Traceback (most recent call last):

 File "/root/.local/lib/python3.8/site-packages/hat/engine/ddp_trainer.py", line 457, in _with_exception

  fn(*args)

 File "/open_explorer/ddk/samples/ai_toolchain/horizon_model_train_sample/scripts/tools/train.py", line 202, in train_entrance

  trainer = build_from_registry(trainer)

 File "/root/.local/lib/python3.8/site-packages/hat/registry.py", line 414, in build_from_registry

  return _impl(x)

 File "/root/.local/lib/python3.8/site-packages/hat/registry.py", line 370, in _impl

  build_x = dict(((key, _impl(value)) for key, value in x.items())) # noqa

 File "/root/.local/lib/python3.8/site-packages/hat/registry.py", line 370, in

  build_x = dict(((key, _impl(value)) for key, value in x.items())) # noqa

 File "/root/.local/lib/python3.8/site-packages/hat/registry.py", line 370, in _impl

  build_x = dict(((key, _impl(value)) for key, value in x.items())) # noqa

 File "/root/.local/lib/python3.8/site-packages/hat/registry.py", line 370, in

  build_x = dict(((key, _impl(value)) for key, value in x.items())) # noqa

 File "/root/.local/lib/python3.8/site-packages/hat/registry.py", line 370, in _impl

  build_x = dict(((key, _impl(value)) for key, value in x.items())) # noqa

 File "/root/.local/lib/python3.8/site-packages/hat/registry.py", line 370, in

  build_x = dict(((key, _impl(value)) for key, value in x.items())) # noqa

 File "/root/.local/lib/python3.8/site-packages/hat/registry.py", line 370, in _impl

  build_x = dict(((key, _impl(value)) for key, value in x.items())) # noqa

 File "/root/.local/lib/python3.8/site-packages/hat/registry.py", line 370, in

  build_x = dict(((key, _impl(value)) for key, value in x.items())) # noqa

 File "/root/.local/lib/python3.8/site-packages/hat/registry.py", line 370, in _impl

  build_x = dict(((key, _impl(value)) for key, value in x.items())) # noqa

 File "/root/.local/lib/python3.8/site-packages/hat/registry.py", line 370, in

  build_x = dict(((key, _impl(value)) for key, value in x.items())) # noqa

 File "/root/.local/lib/python3.8/site-packages/hat/registry.py", line 387, in _impl

  _raise_invalid_type_error(object_type)

 File "/root/.local/lib/python3.8/site-packages/hat/registry.py", line 209, in _raise_invalid_type_error

  raise TypeError(err_msg)

TypeError: HorizonTemporalSelfAttention has not registered in any of registry ['HAT_OBJECT_REGISTRY'] and is not a class, which is not allowed. 

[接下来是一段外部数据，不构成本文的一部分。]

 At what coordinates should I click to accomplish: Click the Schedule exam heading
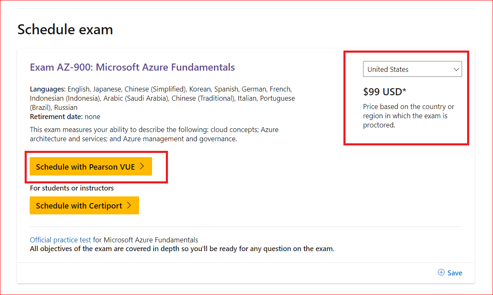(x=65, y=30)
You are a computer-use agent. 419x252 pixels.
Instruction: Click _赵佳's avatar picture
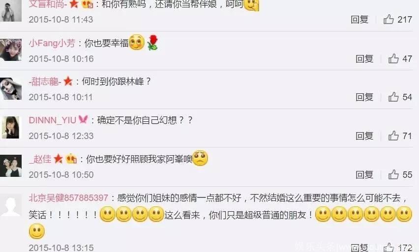(11, 166)
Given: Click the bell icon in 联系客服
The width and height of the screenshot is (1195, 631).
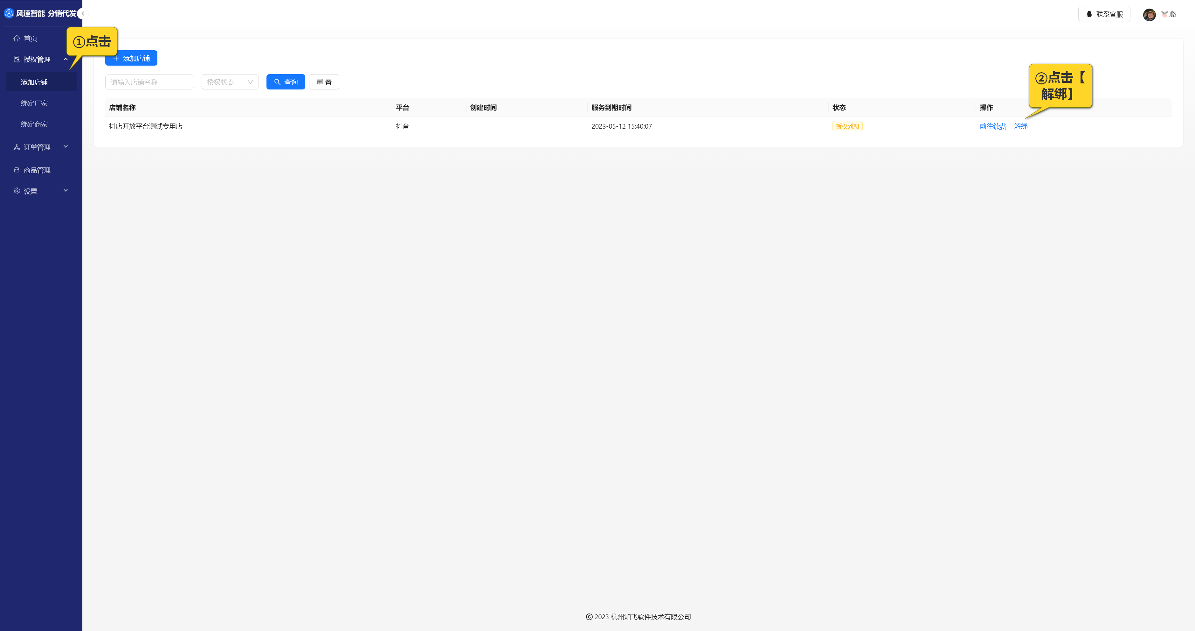Looking at the screenshot, I should pos(1089,14).
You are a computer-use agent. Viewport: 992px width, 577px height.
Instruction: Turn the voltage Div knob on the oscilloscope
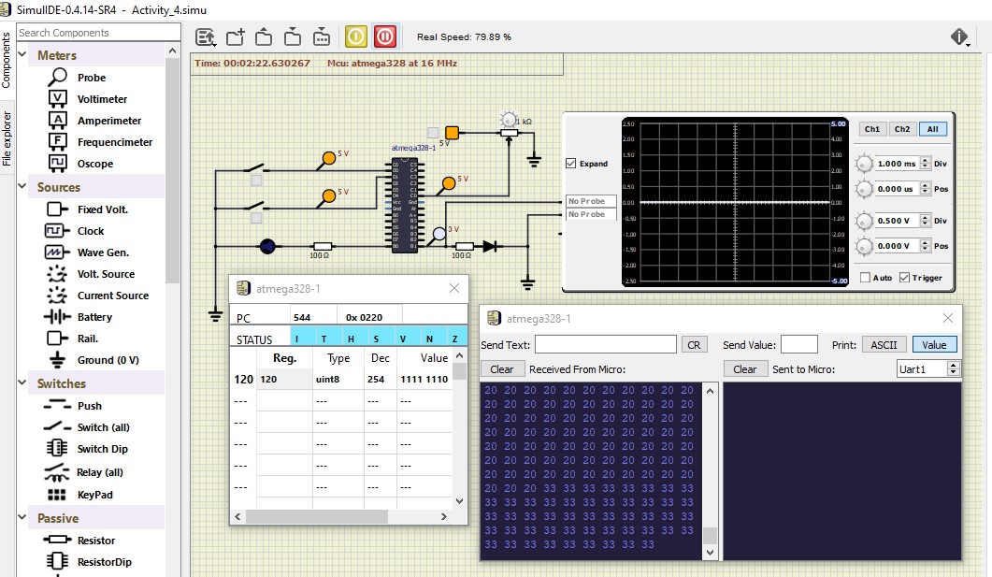pos(865,222)
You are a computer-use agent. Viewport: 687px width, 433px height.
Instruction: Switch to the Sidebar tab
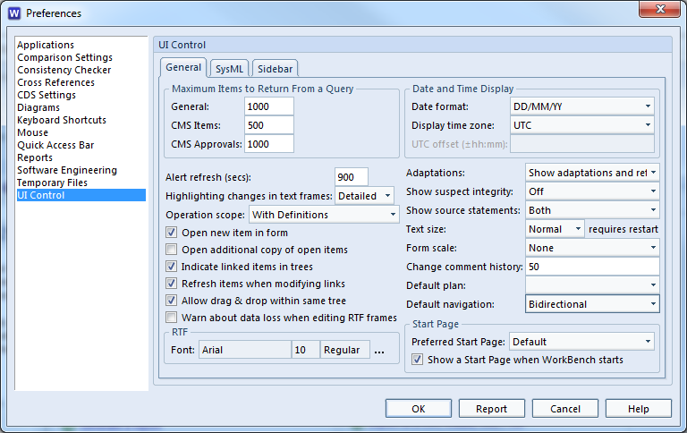[x=275, y=69]
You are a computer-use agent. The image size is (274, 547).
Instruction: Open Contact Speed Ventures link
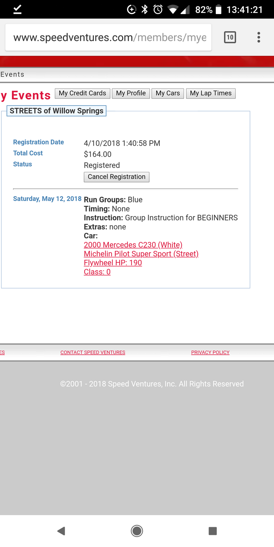[93, 352]
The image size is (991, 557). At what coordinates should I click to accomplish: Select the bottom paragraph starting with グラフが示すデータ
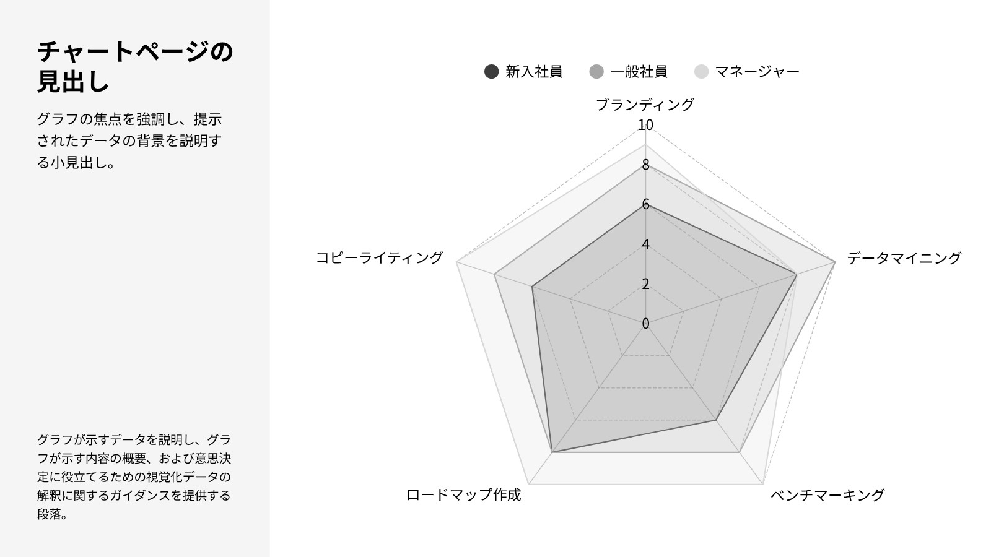134,477
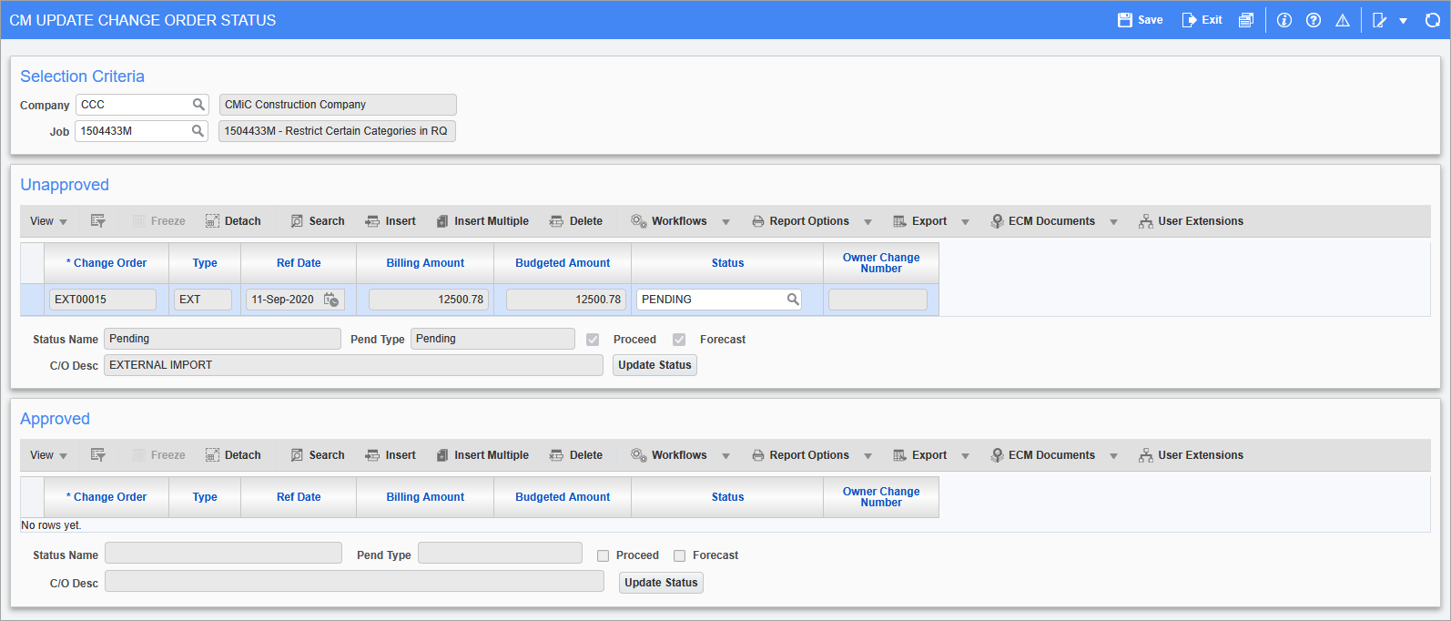
Task: Open the help question mark icon
Action: tap(1313, 20)
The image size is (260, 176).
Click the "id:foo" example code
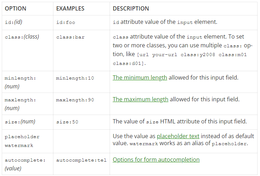[66, 22]
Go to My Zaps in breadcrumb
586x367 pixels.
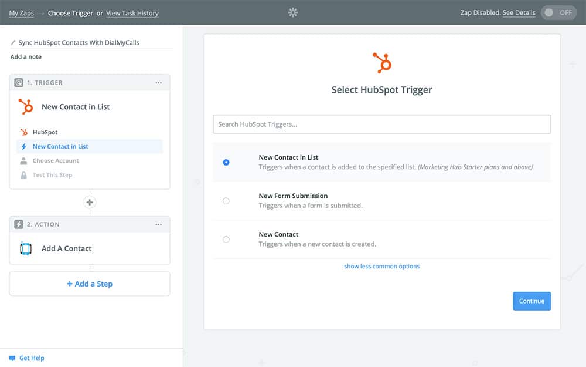click(x=22, y=13)
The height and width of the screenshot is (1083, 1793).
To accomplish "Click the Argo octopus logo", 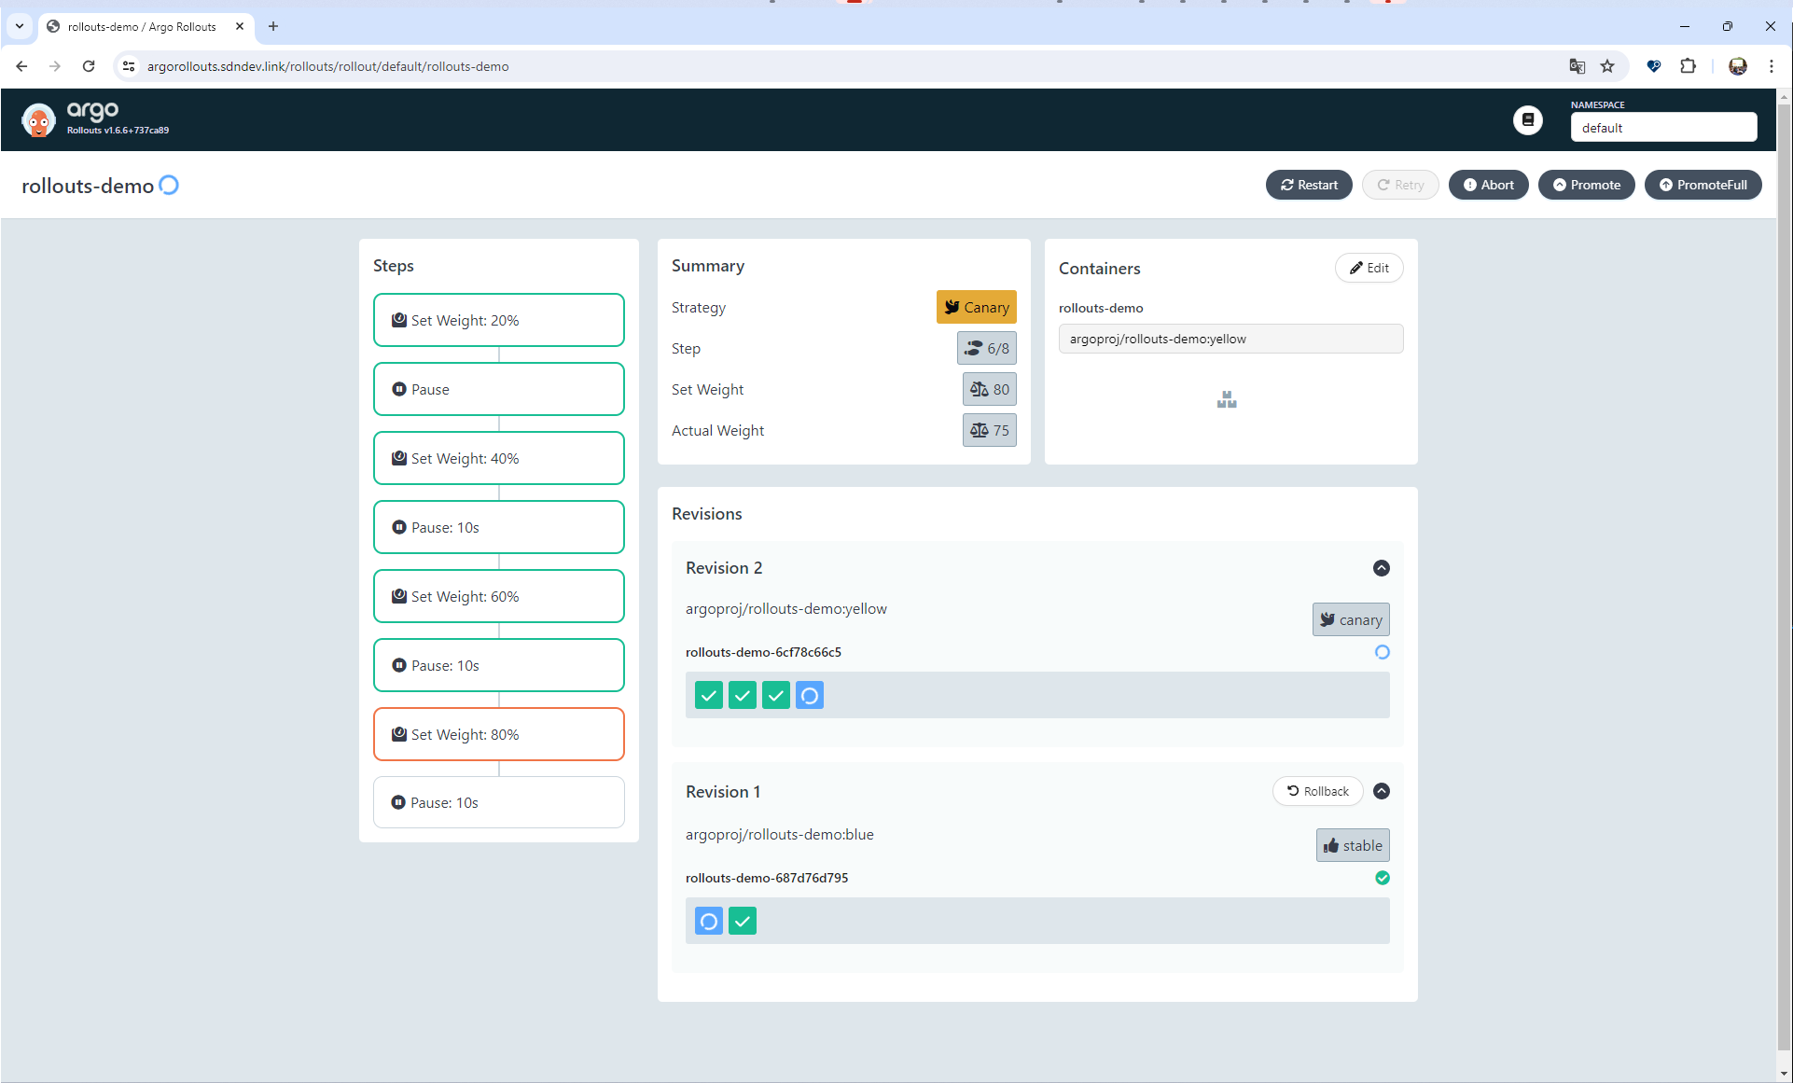I will pos(38,120).
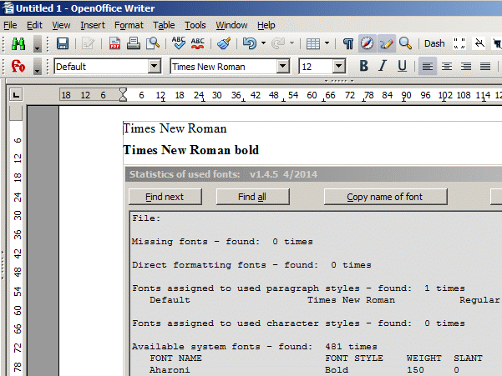Viewport: 502px width, 376px height.
Task: Open the font size dropdown
Action: coord(338,67)
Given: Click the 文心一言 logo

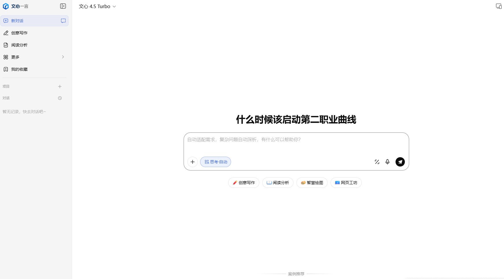Looking at the screenshot, I should pyautogui.click(x=16, y=6).
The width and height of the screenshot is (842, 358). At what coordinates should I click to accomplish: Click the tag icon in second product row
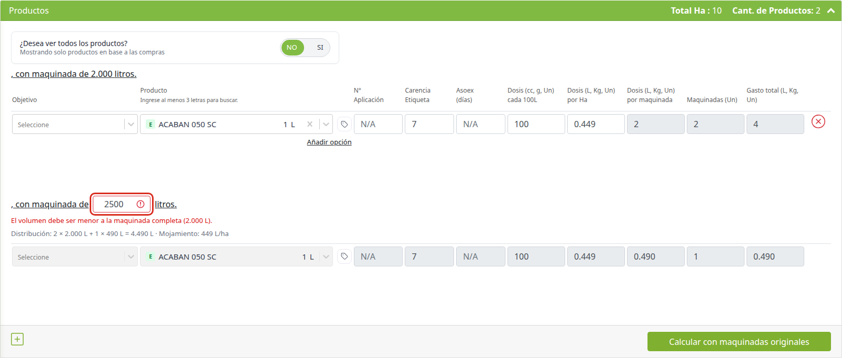[344, 256]
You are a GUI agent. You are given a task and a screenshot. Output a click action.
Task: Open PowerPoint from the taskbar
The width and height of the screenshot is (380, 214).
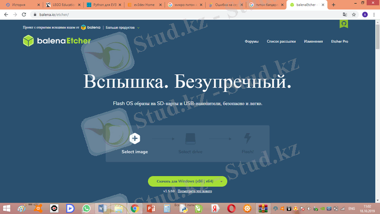point(151,208)
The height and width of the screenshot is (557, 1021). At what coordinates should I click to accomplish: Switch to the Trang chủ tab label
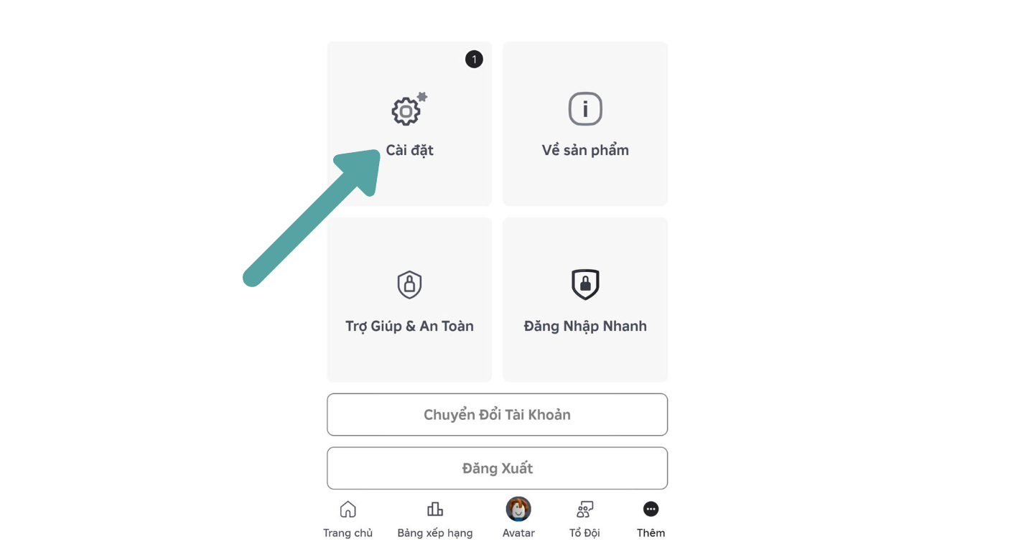pyautogui.click(x=348, y=533)
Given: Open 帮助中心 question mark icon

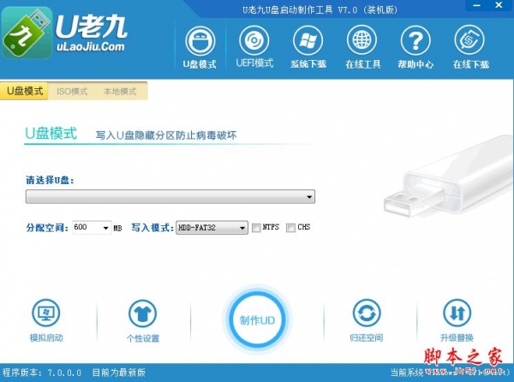Looking at the screenshot, I should (x=415, y=41).
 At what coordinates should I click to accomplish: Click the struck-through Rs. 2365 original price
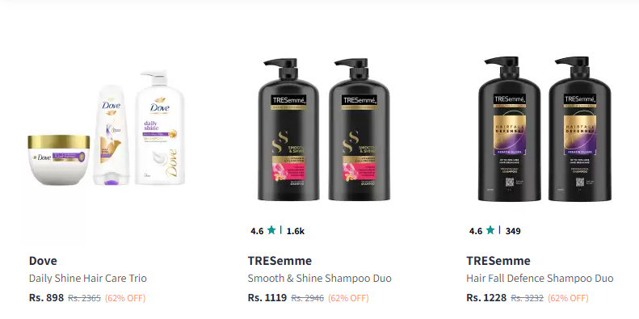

ERROR:__main__:train failed! process 0 terminated with exit code 1

Traceback (most recent call last):

 File "tools/train.py", line 307, in

  raise e

 File "tools/train.py", line 293, in

  train(

 File "tools/train.py", line 274, in train

  launch(

 File "/root/.local/lib/python3.8/site-packages/hat/engine/ddp_trainer.py", line 426, in launch

  mp.spawn(

 File "/usr/local/lib/python3.8/dist-packages/torch/multiprocessing/spawn.py", line 240, in spawn

  return start_processes(fn, args, nprocs, join, daemon, start_method='spawn')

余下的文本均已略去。